[Collected data]

---+---

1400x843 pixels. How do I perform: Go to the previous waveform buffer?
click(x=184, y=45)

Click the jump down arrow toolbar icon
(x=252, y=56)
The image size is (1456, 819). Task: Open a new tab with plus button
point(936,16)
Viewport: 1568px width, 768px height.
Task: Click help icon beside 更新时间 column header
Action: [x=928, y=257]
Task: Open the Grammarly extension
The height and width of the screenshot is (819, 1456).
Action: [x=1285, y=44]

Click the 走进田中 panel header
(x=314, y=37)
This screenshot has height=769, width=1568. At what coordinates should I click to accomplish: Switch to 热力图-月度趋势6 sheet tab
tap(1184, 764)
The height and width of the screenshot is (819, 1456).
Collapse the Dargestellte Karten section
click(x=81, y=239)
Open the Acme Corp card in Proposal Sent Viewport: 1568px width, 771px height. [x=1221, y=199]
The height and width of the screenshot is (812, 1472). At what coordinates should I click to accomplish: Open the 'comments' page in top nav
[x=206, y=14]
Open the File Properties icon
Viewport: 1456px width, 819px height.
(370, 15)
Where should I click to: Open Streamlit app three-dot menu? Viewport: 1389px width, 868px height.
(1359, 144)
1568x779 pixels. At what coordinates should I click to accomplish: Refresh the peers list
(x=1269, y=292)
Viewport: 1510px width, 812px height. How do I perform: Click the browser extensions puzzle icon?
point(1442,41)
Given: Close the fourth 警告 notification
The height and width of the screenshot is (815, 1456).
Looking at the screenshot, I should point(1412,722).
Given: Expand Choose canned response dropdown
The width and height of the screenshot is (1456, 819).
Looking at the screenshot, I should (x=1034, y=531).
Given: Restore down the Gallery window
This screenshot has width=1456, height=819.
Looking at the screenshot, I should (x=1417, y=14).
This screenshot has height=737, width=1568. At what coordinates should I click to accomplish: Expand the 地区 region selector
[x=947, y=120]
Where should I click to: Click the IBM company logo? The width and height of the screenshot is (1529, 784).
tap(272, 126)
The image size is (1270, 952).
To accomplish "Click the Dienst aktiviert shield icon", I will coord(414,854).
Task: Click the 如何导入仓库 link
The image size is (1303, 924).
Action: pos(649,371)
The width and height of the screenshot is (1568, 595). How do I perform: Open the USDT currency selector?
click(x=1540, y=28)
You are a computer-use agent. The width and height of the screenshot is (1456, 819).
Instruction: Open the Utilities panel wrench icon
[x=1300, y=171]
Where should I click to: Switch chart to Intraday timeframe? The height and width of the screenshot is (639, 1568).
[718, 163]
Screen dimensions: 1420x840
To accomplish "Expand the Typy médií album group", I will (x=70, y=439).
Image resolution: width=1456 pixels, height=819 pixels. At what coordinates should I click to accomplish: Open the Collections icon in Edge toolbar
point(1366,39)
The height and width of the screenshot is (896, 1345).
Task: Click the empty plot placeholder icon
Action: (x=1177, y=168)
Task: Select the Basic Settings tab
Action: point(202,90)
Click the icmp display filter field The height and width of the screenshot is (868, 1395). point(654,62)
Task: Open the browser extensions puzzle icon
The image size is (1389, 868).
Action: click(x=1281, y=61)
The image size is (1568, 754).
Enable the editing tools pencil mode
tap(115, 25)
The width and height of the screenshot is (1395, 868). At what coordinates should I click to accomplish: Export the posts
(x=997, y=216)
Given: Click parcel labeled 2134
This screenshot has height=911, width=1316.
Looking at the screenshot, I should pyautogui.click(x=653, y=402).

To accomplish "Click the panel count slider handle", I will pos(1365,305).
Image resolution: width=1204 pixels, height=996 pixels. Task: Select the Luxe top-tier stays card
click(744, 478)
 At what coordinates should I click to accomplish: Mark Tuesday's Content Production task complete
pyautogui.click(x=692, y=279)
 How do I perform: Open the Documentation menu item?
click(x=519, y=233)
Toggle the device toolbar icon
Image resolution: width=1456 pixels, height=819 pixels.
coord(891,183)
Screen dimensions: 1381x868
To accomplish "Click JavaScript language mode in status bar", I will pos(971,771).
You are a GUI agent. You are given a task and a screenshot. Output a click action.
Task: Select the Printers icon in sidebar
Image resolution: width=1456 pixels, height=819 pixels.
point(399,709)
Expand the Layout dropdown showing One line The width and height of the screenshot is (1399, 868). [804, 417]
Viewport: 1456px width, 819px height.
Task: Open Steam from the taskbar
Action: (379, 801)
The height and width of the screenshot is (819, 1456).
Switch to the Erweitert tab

---+---

=== Required action ===
Print out every record, character for character.

=== Output ===
1400x843 pixels. How do I perform: Go to the previous waveform buffer?
click(x=184, y=45)

Click the jump down arrow toolbar icon
(x=252, y=56)
The image size is (1456, 819). Task: Open a new tab with plus button
point(936,16)
Viewport: 1568px width, 768px height.
Task: Click help icon beside 更新时间 column header
Action: [x=928, y=257]
Task: Open the Grammarly extension
The height and width of the screenshot is (819, 1456).
Action: [x=1285, y=44]

Click the 走进田中 panel header
(x=314, y=37)
This screenshot has height=769, width=1568. At what coordinates should I click to accomplish: Switch to 热力图-月度趋势6 sheet tab
tap(1184, 764)
The height and width of the screenshot is (819, 1456).
Collapse the Dargestellte Karten section
click(x=81, y=239)
Open the Acme Corp card in Proposal Sent Viewport: 1568px width, 771px height. [x=1221, y=199]
The height and width of the screenshot is (812, 1472). At what coordinates should I click to accomplish: Open the 'comments' page in top nav
[x=206, y=14]
Open the File Properties icon
Viewport: 1456px width, 819px height.
(370, 15)
Where should I click to: Open Streamlit app three-dot menu? Viewport: 1389px width, 868px height.
(1359, 144)
1568x779 pixels. At what coordinates should I click to accomplish: Refresh the peers list
(x=1269, y=292)
Viewport: 1510px width, 812px height. How do I perform: Click the browser extensions puzzle icon?
point(1442,41)
Given: Close the fourth 警告 notification
The height and width of the screenshot is (815, 1456).
Looking at the screenshot, I should point(1412,722).
Given: Expand Choose canned response dropdown
The width and height of the screenshot is (1456, 819).
Looking at the screenshot, I should (x=1034, y=531).
Given: Restore down the Gallery window
This screenshot has width=1456, height=819.
Looking at the screenshot, I should (x=1417, y=14).
This screenshot has height=737, width=1568. At what coordinates should I click to accomplish: Expand the 地区 region selector
[x=947, y=120]
Where should I click to: Click the IBM company logo? The width and height of the screenshot is (1529, 784).
tap(272, 126)
The image size is (1270, 952).
To accomplish "Click the Dienst aktiviert shield icon", I will coord(414,854).
Task: Click the 如何导入仓库 link
The image size is (1303, 924).
Action: pos(649,371)
The width and height of the screenshot is (1568, 595). How do I perform: Open the USDT currency selector?
click(x=1540, y=28)
You are a computer-use agent. The width and height of the screenshot is (1456, 819).
Instruction: Open the Utilities panel wrench icon
[x=1300, y=171]
Where should I click to: Switch chart to Intraday timeframe? The height and width of the screenshot is (639, 1568).
[718, 163]
Screen dimensions: 1420x840
To accomplish "Expand the Typy médií album group", I will (x=70, y=439).
Image resolution: width=1456 pixels, height=819 pixels. At what coordinates should I click to accomplish: Open the Collections icon in Edge toolbar
point(1366,39)
The height and width of the screenshot is (896, 1345).
Task: Click the empty plot placeholder icon
Action: (x=1177, y=168)
Task: Select the Basic Settings tab
Action: point(202,90)
Click the icmp display filter field The height and width of the screenshot is (868, 1395). point(654,62)
Task: Open the browser extensions puzzle icon
The image size is (1389, 868).
Action: click(x=1281, y=61)
The image size is (1568, 754).
Enable the editing tools pencil mode
tap(115, 25)
The width and height of the screenshot is (1395, 868). At what coordinates should I click to accomplish: Export the posts
(x=997, y=216)
Given: Click parcel labeled 2134
This screenshot has height=911, width=1316.
Looking at the screenshot, I should pyautogui.click(x=653, y=402).

To accomplish "Click the panel count slider handle", I will pos(1365,305).
Image resolution: width=1204 pixels, height=996 pixels. Task: Select the Luxe top-tier stays card
click(744, 478)
 At what coordinates should I click to accomplish: Mark Tuesday's Content Production task complete
pyautogui.click(x=692, y=279)
 How do I perform: Open the Documentation menu item?
click(x=519, y=233)
Toggle the device toolbar icon
Image resolution: width=1456 pixels, height=819 pixels.
coord(891,183)
Screen dimensions: 1381x868
To accomplish "Click JavaScript language mode in status bar", I will pos(971,771).
You are a GUI agent. You are given a task and a screenshot. Output a click action.
Task: Select the Printers icon in sidebar
Image resolution: width=1456 pixels, height=819 pixels.
point(399,709)
Expand the Layout dropdown showing One line The width and height of the screenshot is (1399, 868). [804, 417]
Viewport: 1456px width, 819px height.
Task: Open Steam from the taskbar
Action: (379, 801)
The height and width of the screenshot is (819, 1456).
Switch to the Erweitert tab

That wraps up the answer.